(Stored entries)
——————————

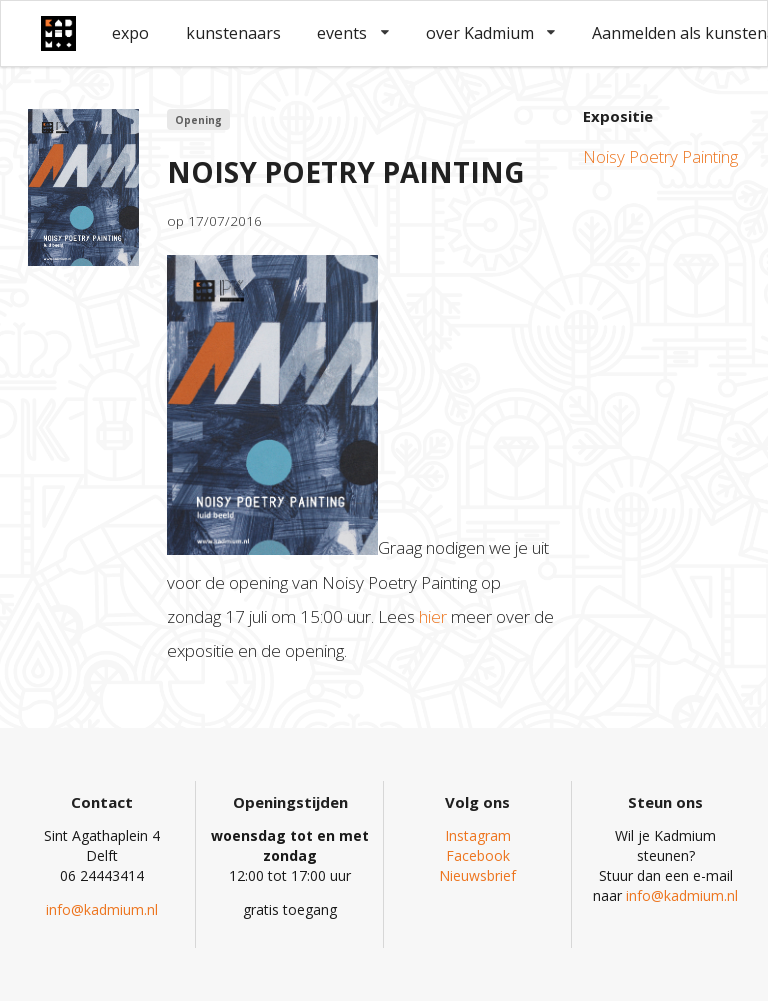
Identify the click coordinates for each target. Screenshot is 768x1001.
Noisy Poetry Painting (660, 156)
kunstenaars (233, 33)
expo (130, 33)
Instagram (478, 835)
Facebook (478, 855)
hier (433, 616)
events (353, 33)
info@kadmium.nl (102, 909)
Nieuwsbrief (477, 875)
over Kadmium (491, 33)
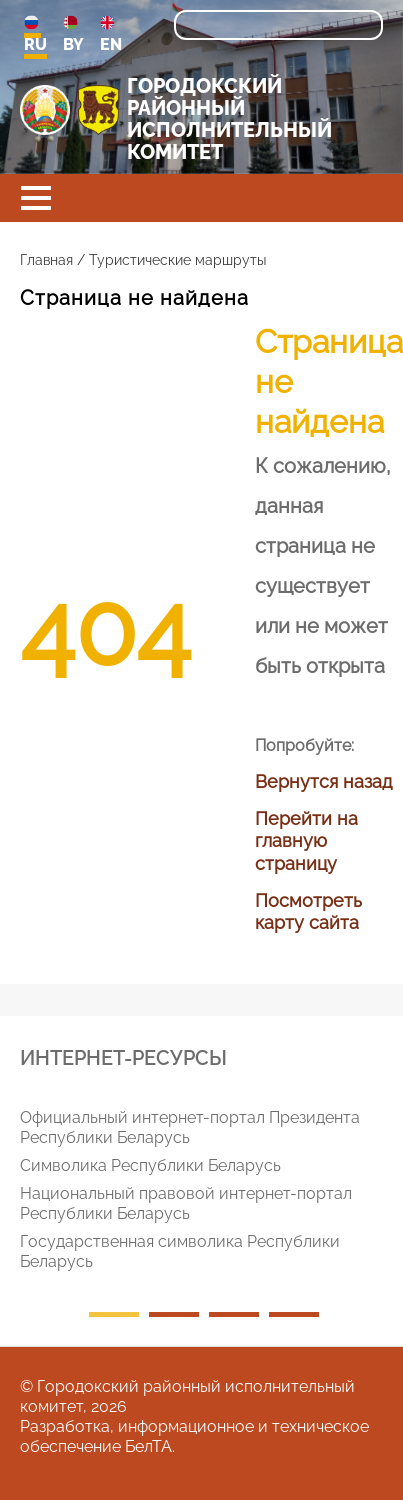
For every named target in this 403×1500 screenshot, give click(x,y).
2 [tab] (174, 1314)
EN (111, 34)
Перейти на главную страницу (306, 841)
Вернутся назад (323, 781)
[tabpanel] (209, 1194)
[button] (36, 198)
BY (73, 34)
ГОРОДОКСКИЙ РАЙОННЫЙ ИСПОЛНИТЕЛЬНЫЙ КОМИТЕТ (229, 119)
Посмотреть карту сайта (308, 912)
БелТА (148, 1446)
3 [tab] (234, 1314)
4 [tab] (294, 1314)
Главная (46, 260)
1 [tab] (114, 1314)
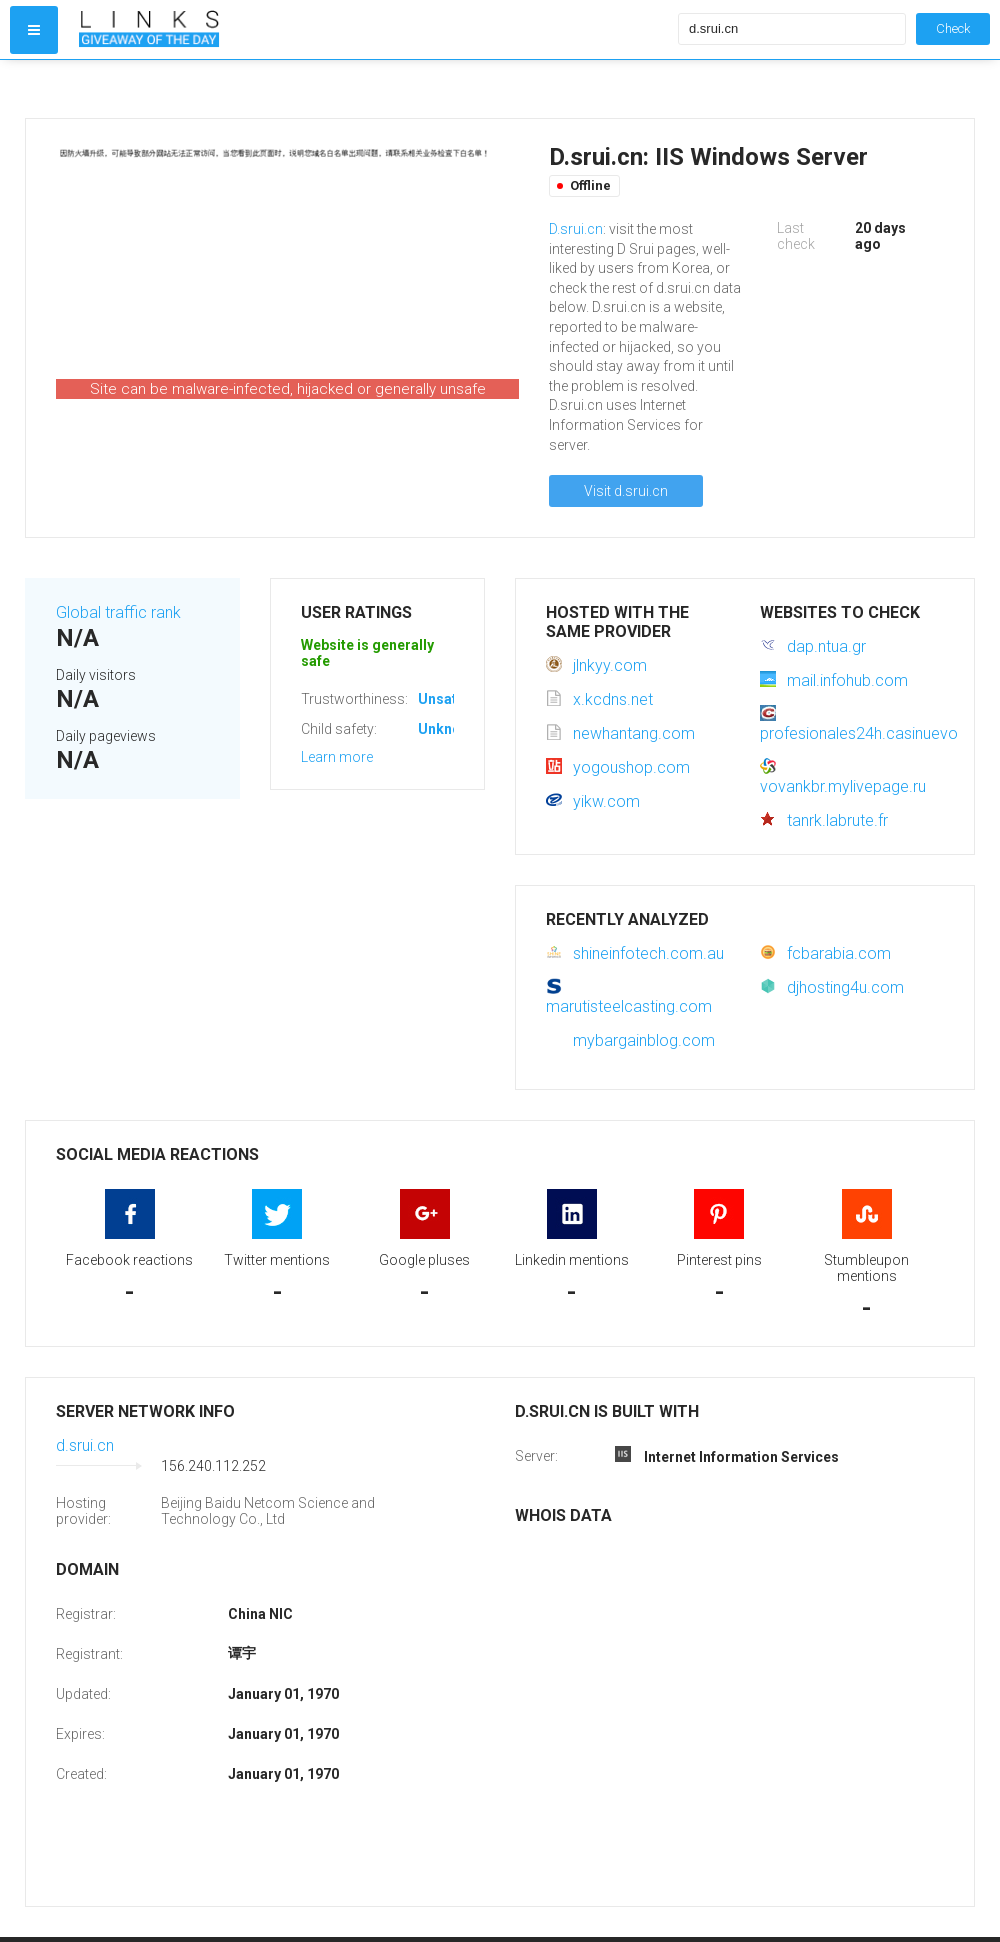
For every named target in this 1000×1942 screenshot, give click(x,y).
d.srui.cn (85, 1445)
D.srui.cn (576, 229)
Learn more (337, 757)
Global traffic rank (118, 612)
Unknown (448, 729)
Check (953, 28)
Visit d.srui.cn (626, 491)
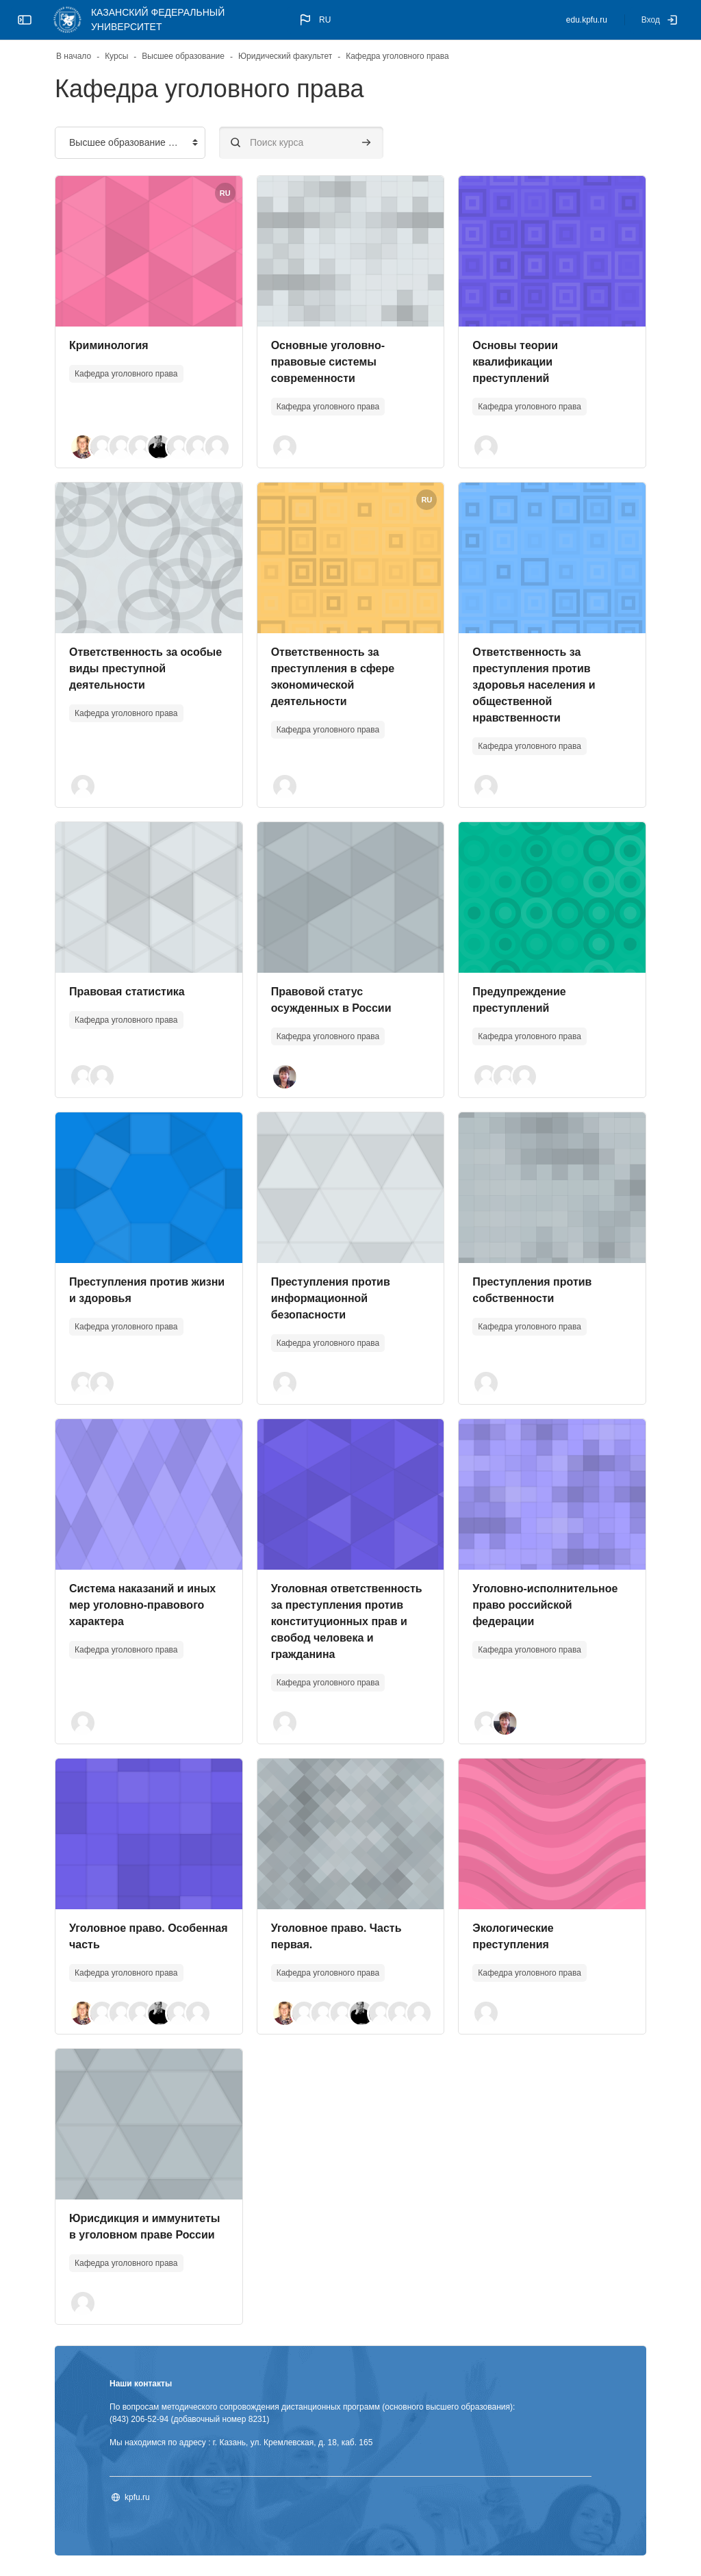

——————————

__Task statement__.
Copy every line of the data above word for word, leaving out the pictures.

__Solution for this task__.
Identify the click coordinates for each target. Screenshot is 768x1001.
Noisy Poetry Painting (660, 156)
kunstenaars (233, 33)
expo (130, 33)
Instagram (478, 835)
Facebook (478, 855)
hier (433, 616)
events (353, 33)
info@kadmium.nl (102, 909)
Nieuwsbrief (477, 875)
over Kadmium (491, 33)
For every named target in this 403×1500 screenshot, give click(x,y).
2 [tab] (174, 1314)
EN (111, 34)
Перейти на главную страницу (306, 841)
Вернутся назад (323, 781)
[tabpanel] (209, 1194)
[button] (36, 198)
BY (73, 34)
ГОРОДОКСКИЙ РАЙОННЫЙ ИСПОЛНИТЕЛЬНЫЙ КОМИТЕТ (229, 119)
Посмотреть карту сайта (308, 912)
БелТА (148, 1446)
3 [tab] (234, 1314)
4 [tab] (294, 1314)
Главная (46, 260)
1 [tab] (114, 1314)
For every named target in this 1000×1942 screenshot, give click(x,y).
d.srui.cn (85, 1445)
D.srui.cn (576, 229)
Learn more (337, 757)
Global traffic rank (118, 612)
Unknown (448, 729)
Check (953, 28)
Visit d.srui.cn (626, 491)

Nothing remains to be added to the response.